In 1895, Nopcsa’s sister Ilona was walking along a riverbank near the family home when she found an unusual-looking skull, and she brought it to her teenaged brother. It soon became his obsession. The skull belonged to a previously undiscovered duck-billed herbivore from the dusk of the Mesozoic…. Crushed by geological forces, the skull was in terrible shape. In the fall, Nopcsa entered the University of Vienna and took the skull with him. Like a cat with a gift rat, he presented it to his professor, a famous geologist, expecting him to take it from there. But the professor sent Nopcsa back to Transylvania and told him to figure it out for himself. Whether it was lack of interest or funding or the cunning strategy of a master teacher, it was the making of a great scientist. (Vanessa Veselka)
Inspired to study fossil bones, Nopcsa was largely self-taught, but he received his formal education at the University of Vienna, where he was already giving lectures by age 22. He spent much of his life studying and publishing on the geology and the dinosaurs of Europe, particularly of his home area in Transylvania. His writings on the geology of the Balkans were full of theoretical ideas in tectonics that fit the soon-to-be-proposed theory of continental drift of Alfred Wegener.
His dinosaurian discoveries were impressive. These included the pygmy sauropod Magyarosaurus (only 6 meters long rather than 30 meters like elsewhere), the duckbill Telmatosaurus transylvanicus, the primitive ornithopod Zalmoxes robustus, another species of indeterminate theropod referred to as Megalosaurus, the small nodosaurid ankylosaur Struthiosaurus transylvanicus, and the English ankylosaur Polacanthus ponderosus, which he named. He also described some of the first dinosaur eggs found anywhere, long before the American Museum found dinosaur eggs in Mongolia in 1923. The small body size of many of his Hungarian and Romanian dinosaurs from the Hateg Basin suggested to him that they had once lived on islands in a Cretaceous seaway. Similar to Ice Age pygmy elephants and hippos on Mediterranean islands, these dinosaurs apparently become dwarfed due to the small food resource base of the island and because they no longer needed large body size to cope with predators. Nopcsa was one of the first to develop the theoretical basis for island dwarfism.
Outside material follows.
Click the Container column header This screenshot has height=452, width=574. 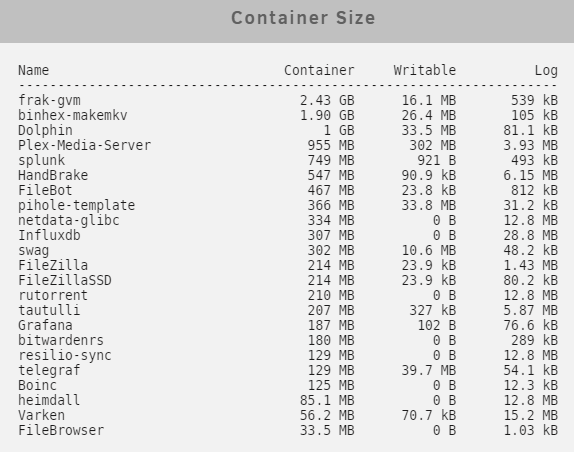tap(319, 70)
Nopcsa’s most important pioneering contribution to paleontology was what he called “paleophysiology”: the idea of thinking about extinct fossils as complete living breathing animals rather than just a collection of dead bones, as most other scientists did at that time. Nopcsa was one of the first to argue that birds evolved from ground-dwelling dinosaurs and that they developed feathers to aid in running, two ideas that wouldn’t be popular until the 1970s. His research on jaw mechanics in dinosaurs was 60 years ahead of his time. He also looked at the great diversity of crests on duck-billed dinosaurs and imagined that the ones with crests were males, and the ones without were females of the same species (as is typical in horns of antelopes or antlers of deer today). He thought Kritosaurus was a female of Parasaurolophus, Prosaurolophus the female of Saurolophus, and many other combinations. Most of these dinosaurs have since been proven to be distinct genera, but sexual dimorphism has been claimed in duckbills like Lambeosaurus.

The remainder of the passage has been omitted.